Für ihn ist die geplante Entwicklung falsch. Hochkamer möchte vielmehr Geld in eine Bildungsoffensive stecken. „Um die Kinder früh zu erreichen, muss die Attraktivität der Kitas vielmehr gesteigert werden.“

Hochkamer: „Unsere Eltern sind doppelt betroffen. Denn sie engagieren sich nicht nur in Arbeitsaktionen in den Einrichtungen sondern zahlen besondere Beiträge an die Elterninitiativen als Träger. Das ist viel Aufwand.“

Es sei ein falsches Signal, wenn der Wiederberufseinstieg für junge Mütter und Väter dermaßen erschwert werde, sagt die CDU-Bundestagsabgeordnete Kerstin Radomski. Die Teilzeitbeschäftigung eines Partners wird durch die neuen Pläne der Stadtverwaltung behindert.

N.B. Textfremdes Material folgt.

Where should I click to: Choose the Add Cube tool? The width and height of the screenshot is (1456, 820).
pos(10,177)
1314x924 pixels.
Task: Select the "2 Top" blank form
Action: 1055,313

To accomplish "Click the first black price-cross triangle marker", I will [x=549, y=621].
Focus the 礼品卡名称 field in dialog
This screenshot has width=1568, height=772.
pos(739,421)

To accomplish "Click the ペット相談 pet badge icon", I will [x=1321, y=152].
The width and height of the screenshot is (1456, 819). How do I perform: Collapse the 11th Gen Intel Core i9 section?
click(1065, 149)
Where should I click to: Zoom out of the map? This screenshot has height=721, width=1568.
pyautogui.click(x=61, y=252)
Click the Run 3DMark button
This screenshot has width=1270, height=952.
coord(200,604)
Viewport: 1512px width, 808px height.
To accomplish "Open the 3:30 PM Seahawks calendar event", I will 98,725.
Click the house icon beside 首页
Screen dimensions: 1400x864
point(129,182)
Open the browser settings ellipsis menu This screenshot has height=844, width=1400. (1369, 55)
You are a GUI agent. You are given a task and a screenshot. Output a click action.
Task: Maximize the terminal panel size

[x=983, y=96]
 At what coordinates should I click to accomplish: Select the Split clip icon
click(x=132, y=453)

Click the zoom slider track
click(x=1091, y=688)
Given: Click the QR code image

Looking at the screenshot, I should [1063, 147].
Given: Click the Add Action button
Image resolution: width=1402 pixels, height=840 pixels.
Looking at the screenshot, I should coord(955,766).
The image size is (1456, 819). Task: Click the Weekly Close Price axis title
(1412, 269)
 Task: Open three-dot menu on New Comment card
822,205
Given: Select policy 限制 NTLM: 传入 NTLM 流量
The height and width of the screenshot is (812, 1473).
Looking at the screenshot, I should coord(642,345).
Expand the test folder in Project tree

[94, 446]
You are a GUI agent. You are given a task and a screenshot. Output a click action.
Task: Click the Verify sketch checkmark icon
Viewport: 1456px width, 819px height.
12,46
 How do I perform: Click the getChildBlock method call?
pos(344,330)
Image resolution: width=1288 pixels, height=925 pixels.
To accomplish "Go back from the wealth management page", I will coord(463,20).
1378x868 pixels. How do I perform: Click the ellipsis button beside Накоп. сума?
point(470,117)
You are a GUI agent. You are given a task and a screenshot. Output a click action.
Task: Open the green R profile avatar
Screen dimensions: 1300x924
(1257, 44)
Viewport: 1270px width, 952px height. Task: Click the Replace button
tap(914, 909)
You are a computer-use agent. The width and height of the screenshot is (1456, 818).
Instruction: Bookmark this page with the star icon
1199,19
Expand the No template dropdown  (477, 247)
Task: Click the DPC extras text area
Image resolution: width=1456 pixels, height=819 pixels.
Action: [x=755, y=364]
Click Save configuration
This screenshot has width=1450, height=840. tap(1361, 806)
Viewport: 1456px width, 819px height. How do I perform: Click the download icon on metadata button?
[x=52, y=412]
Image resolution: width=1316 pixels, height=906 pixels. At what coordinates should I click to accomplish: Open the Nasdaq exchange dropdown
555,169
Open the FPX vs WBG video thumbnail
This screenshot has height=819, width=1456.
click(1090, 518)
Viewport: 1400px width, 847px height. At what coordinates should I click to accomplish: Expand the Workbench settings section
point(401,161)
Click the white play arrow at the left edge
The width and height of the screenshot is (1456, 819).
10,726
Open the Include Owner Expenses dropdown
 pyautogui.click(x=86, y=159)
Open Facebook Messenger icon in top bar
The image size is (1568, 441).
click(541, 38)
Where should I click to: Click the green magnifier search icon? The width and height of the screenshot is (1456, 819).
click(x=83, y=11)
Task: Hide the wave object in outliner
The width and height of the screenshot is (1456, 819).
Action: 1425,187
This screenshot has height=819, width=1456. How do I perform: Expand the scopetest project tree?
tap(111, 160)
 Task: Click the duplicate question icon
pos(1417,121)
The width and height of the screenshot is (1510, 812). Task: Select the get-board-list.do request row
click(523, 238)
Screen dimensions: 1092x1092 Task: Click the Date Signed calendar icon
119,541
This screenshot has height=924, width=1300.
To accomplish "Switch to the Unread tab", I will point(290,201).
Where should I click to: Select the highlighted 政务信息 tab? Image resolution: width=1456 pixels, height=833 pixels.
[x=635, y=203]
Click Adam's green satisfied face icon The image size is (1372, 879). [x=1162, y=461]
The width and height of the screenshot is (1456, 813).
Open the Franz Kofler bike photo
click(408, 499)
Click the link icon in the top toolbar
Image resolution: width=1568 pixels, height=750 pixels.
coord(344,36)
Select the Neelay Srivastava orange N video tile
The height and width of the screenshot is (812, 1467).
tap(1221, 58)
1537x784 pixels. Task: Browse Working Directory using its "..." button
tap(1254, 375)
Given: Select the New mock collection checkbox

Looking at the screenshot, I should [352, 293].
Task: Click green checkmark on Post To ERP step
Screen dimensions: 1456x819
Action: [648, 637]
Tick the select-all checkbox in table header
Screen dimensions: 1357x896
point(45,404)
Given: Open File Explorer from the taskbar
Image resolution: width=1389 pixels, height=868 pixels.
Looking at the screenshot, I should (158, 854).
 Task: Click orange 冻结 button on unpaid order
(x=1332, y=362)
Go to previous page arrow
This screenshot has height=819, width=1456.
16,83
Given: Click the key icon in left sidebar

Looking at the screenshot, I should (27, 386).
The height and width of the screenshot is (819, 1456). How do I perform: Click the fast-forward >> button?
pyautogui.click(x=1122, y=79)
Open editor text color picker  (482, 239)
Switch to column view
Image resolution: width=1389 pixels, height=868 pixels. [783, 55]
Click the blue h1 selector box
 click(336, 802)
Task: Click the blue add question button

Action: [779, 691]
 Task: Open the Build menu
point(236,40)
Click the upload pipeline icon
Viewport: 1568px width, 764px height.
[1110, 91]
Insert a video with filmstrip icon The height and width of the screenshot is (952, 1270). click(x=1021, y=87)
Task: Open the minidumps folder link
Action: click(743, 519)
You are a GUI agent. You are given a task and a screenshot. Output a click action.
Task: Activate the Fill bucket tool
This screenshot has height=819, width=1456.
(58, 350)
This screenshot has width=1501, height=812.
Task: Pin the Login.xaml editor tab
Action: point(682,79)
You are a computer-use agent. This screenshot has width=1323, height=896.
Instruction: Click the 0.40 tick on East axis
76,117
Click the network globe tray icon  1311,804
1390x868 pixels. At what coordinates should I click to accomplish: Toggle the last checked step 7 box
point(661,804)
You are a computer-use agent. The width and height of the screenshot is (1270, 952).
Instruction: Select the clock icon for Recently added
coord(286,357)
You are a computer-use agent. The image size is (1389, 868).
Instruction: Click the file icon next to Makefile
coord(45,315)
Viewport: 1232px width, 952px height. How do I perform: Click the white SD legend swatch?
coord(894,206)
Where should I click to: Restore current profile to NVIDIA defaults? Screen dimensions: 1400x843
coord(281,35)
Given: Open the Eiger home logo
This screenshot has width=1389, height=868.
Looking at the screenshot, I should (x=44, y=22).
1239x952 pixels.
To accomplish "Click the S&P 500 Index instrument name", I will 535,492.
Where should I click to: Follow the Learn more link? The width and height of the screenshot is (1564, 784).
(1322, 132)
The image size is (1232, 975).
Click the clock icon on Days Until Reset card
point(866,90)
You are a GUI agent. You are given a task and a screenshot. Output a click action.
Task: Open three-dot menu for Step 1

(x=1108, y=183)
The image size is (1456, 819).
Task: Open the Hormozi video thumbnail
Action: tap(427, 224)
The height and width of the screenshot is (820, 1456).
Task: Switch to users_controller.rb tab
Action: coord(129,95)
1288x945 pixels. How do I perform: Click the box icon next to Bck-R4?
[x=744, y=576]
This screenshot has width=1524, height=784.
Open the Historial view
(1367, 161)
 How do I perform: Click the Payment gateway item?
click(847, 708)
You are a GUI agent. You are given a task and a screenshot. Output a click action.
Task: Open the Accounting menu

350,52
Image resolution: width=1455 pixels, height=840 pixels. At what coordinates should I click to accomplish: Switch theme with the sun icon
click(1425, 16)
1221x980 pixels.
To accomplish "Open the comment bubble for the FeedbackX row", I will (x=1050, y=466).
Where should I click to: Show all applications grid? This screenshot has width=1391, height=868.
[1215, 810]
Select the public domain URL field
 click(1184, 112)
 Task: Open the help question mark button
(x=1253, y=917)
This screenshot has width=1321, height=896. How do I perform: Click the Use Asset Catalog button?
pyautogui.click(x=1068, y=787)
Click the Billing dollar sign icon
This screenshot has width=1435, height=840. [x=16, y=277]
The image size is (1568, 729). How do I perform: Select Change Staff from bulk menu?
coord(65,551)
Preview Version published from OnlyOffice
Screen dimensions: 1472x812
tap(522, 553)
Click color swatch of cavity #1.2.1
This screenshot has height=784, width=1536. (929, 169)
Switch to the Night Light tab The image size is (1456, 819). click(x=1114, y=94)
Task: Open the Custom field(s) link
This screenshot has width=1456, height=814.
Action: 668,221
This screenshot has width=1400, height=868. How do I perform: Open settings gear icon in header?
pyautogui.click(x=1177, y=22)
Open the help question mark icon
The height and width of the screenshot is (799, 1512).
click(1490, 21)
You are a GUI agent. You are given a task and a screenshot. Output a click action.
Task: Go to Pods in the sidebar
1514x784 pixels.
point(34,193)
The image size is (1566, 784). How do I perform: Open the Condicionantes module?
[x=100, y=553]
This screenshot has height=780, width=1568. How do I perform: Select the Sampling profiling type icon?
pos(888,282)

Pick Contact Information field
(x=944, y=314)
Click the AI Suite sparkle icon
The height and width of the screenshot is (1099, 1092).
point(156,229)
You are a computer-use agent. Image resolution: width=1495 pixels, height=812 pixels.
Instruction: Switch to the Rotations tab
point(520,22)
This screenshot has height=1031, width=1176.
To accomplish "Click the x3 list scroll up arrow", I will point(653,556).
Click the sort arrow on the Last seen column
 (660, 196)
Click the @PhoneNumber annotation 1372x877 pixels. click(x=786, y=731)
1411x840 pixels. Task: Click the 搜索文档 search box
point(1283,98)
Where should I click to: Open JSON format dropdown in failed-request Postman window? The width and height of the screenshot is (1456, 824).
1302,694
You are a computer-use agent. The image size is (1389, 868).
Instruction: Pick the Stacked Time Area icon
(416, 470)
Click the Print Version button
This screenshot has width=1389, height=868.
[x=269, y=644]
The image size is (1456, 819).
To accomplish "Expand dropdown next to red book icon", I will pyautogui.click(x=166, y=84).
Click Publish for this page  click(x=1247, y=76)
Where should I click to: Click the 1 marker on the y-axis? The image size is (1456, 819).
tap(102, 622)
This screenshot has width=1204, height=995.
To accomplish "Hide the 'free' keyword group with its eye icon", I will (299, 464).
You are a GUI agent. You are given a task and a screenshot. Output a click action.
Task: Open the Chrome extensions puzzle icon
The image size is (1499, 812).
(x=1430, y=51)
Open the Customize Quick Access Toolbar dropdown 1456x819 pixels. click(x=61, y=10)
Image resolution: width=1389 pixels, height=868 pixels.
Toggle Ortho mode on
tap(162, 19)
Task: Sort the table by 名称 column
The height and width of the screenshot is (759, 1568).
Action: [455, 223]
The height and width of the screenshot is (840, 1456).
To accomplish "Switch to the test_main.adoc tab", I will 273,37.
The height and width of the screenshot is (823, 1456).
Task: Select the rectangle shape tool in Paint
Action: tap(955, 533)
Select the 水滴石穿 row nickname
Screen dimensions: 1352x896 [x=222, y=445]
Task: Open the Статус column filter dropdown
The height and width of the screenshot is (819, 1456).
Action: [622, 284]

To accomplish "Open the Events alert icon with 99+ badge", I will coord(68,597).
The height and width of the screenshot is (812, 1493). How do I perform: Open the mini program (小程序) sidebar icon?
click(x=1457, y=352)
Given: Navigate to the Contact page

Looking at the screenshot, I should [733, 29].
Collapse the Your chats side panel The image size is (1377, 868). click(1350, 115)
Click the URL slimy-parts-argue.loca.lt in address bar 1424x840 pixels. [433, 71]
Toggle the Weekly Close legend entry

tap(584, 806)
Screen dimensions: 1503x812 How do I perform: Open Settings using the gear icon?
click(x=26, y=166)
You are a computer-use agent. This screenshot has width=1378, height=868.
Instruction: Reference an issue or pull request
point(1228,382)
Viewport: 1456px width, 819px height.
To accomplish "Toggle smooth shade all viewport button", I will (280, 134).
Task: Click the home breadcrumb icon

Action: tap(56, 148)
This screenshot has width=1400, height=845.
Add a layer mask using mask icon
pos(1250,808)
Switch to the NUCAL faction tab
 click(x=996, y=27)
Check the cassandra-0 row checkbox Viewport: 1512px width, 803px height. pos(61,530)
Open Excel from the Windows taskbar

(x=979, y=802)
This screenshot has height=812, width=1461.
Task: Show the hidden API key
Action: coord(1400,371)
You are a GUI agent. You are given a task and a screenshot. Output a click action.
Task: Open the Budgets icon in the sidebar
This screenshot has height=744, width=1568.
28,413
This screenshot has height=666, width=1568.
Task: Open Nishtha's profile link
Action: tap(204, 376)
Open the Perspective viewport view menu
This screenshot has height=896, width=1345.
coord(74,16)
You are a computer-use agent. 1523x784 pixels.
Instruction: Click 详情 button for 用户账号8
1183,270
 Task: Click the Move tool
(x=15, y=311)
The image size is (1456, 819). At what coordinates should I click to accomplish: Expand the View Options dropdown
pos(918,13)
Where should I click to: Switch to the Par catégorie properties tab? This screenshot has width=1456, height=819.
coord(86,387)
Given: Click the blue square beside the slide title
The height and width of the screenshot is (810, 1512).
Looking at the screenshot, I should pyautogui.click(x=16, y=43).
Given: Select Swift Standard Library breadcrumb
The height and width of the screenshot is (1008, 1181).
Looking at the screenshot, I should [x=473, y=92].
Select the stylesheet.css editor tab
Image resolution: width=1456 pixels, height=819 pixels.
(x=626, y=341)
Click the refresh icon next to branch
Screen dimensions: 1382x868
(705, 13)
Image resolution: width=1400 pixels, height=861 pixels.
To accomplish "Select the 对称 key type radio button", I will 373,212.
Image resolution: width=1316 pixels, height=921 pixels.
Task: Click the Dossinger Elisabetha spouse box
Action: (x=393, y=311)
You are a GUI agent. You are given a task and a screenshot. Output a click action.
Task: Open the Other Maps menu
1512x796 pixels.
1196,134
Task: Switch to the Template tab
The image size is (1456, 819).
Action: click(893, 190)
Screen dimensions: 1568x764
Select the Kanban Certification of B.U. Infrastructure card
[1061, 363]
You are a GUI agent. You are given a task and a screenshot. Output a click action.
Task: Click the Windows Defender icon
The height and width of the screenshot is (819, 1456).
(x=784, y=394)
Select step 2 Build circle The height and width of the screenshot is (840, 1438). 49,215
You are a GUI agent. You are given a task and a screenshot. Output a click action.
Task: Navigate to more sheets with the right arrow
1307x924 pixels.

„Wir haben in Krefeld eine der schlechtesten Frauenerwerbsquoten in NRW, diese Situation verbessern wir nicht dadurch, dass der Einstieg mit finanziellen Belastungen erschwert wird“, meint auch DGB Stadtverbandsvorsitzender Ralf Köpke. Beide bestätigen: „Im Vergleich zu anderen Kommunen und Städten ist die Krefelder Struktur derzeit grundsätzlich gut, aufgrund der gestaffelten wöchentlichen Betreuungszeit und der Beitragsstaffelung nach Jahreseinkommen. Dadurch zahlen diejenigen mehr, die ein höheres Einkommen aufweisen.“ Jedoch hätten einige Kommunen in der Umgebung feingliedrigere Einkommensstufen, die durchschnittlich niedrigere Beiträge für eine 25-Stunden-Wochenbetreuung und ein geringeres Jahreseinkommen veranschlagen.

Wichtig sei es, dass es für die Träger immer schwieriger werde, allen Elternwünschen nach unterschiedlicher Betreuung gerecht zu werden und gleichzeitig das ,Unternehmen Kita‘ wirtschaftlich zu führen. In Zukunft können nicht alle Kinder aufgenommen werden“, ist der Geschäftsführer sicher.

Nicole Düser sieht noch andere Probleme auf die Erzieher in den Kitas zukommen. „Um Geld zu sparen, werden viele Eltern von 45 auf 35 Stunden reduzieren wollen. Dann müssen Freundin oder Eltern einspringen. Erfahrungsgemäß sieht es so aus, dass die Kinder dann oft nicht pünktlich abgeholt werden. Die Erzieher müssen mehr arbeiten.“

„Zwischen 100 und 200 Euro pro Monat betragen die Mehrkosten bei manchen Einkommen.“

Katharina Opgenorth-Brand, Elternrat Waldorfkindergarten

Außerdem: Wenn weniger Stunden abgenommen würden, müsste Personal entlassen werden, erklärt Düser weiter. „Wir können nicht langfristig planen, ordentlich wirtschaften und qualitativ gut arbeiten. Das ist die Problematik.“

Jetzt hat es ein Treffen der Elternbeiräte der Kindertageseinrichtungen beim Fachbereich Jugend gegeben. Katharina Opgenorth-Brand war für den Elternrat des Waldorfkindergartens Fichtenhain dabei. Sie erklärt, dass die Erhöhung der Kita-Gebühren grundsätzlich verstanden, dass die geplante Staffelung der Beiträge jedoch kritisiert wurde.

„Bei manchen Einkommen betragen die Mehrkosten zwischen 100 und 200 Euro pro Monat. Da fragt es sich, ob es sich rechnet, wenn die Mutter in den Beruf zurückkehrt. Es geht wieder zu Lasten der Mütter“, so Opgenorth-Brand.